Para obter resultados, os especialistas levaram em conta o tamanho, o peso e a circunferência da cintura das crianças. Os estudiosos britânicos avaliaram ainda as respostas dos pais a um questionário sobre o comportamento dos filhos diante das refeições.

A conclusão da pesquisa é que as crianças que apresentam o gene FTO duplicado costumam comer mais que o necessário, além de terem dificuldade para perceber quando estão satisfeitas. Os cientistas afirmam que os efeitos do gene no apetite independem de idade, sexo, condição sócio-econômica e índice de massa corporal.

Em adultos, estudos anteriores também mostraram influência do gene FTO sobre o excesso de peso. Enquanto as pessoas que carregam uma cópia do gene costumam ser 1,5 kg mais pesadas, aquelas que apresentam o gene duplicado tendem a somar 3 kg a mais, se comparadas às pessoas que não carregam o FTO.

Vale lembrar, no entanto, que não existe um único gene responsável pela obesidade. A doença é conseqüência de uma série de fatores e da soma de muitos genes.

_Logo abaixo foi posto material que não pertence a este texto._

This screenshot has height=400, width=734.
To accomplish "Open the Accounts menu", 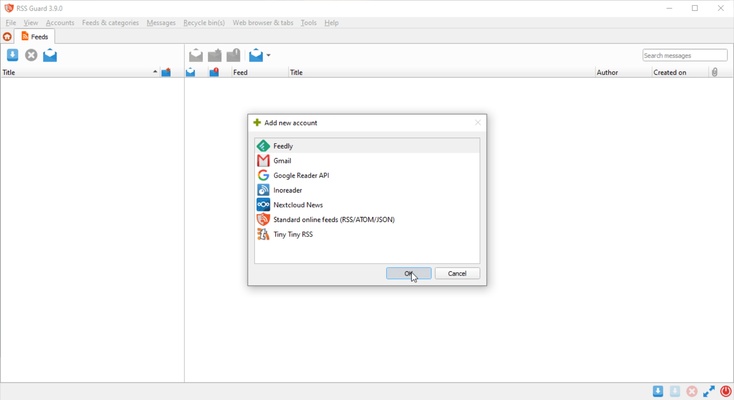I will 60,22.
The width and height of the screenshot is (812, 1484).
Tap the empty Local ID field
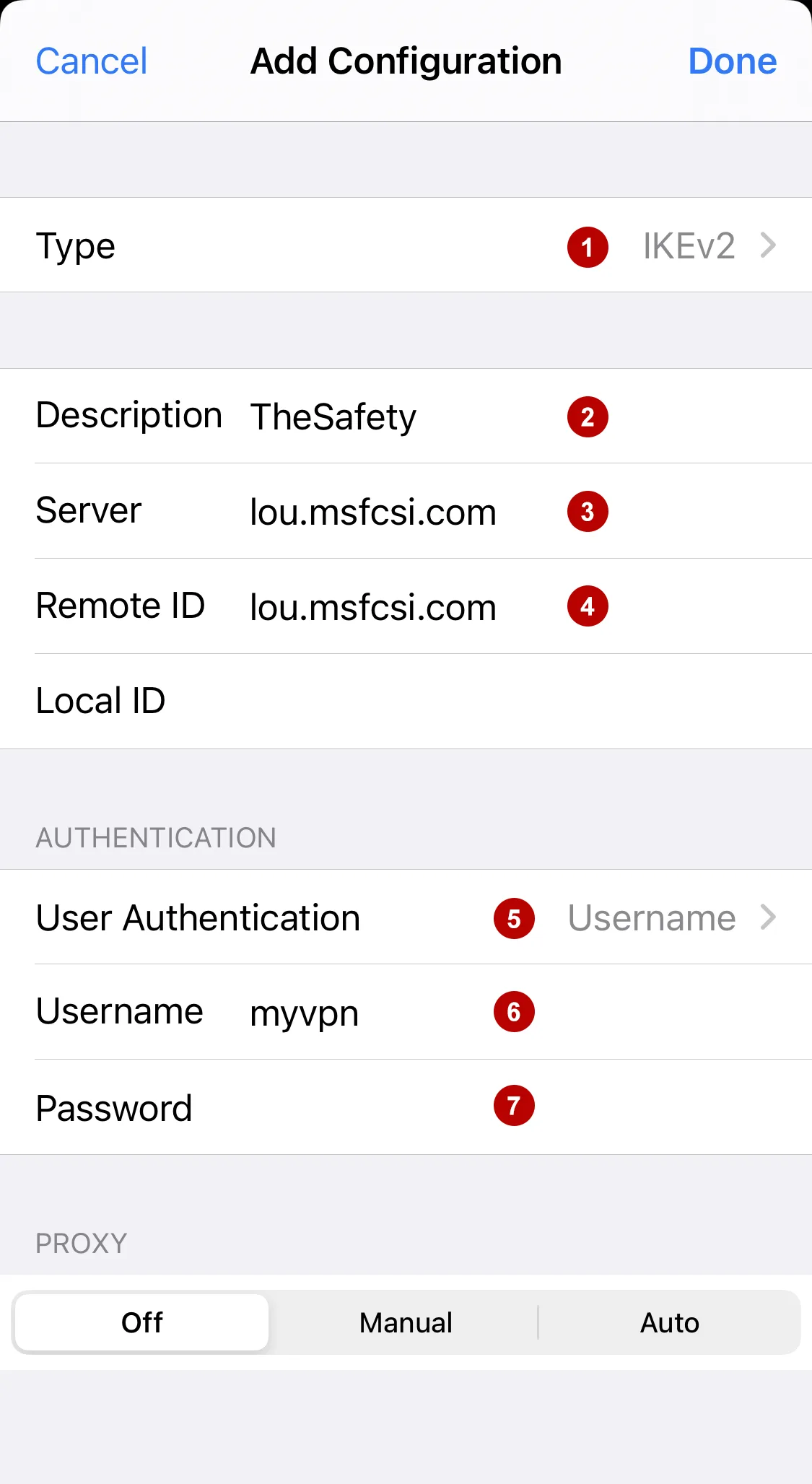[406, 702]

A ação isolada do gene FTO, portanto, pode não ser significativa.

Deixando os genes de lado
Enquanto as pesquisas sobre a influência dos genes avançam, a melhor forma de evitar a obesidade é atentar aos hábitos alimentares. Filhos de pais obesos, realmente, tendem a ter o mesmo problema. Mas não pela genética, e sim pelos hábitos , alerta Carlos Domene, cirurgião do aparelho digestivo do Hospital 9 de Julho.

O especialista afirma que os doces não precisam ser completamente excluídos da rotina da criança. Os problemas se escondem atrás dos excessos. Guloseima não pode substituir refeição ou servir para lanche da escola. Balas, refrigerantes e tudo que contém muito açúcar precisa ser consumido com moderação , orienta.

Mais um conselho para driblar o excesso de peso é incentivar os pequenos a praticar atividades físicas. Em geral, as crianças têm o metabolismo mais acelerado e se exercitam mais que os adultos. No entanto, o sedentarismo e o habito de passar muito tempo à frente da TV, do videogame e do computador vêm abalando o quadro.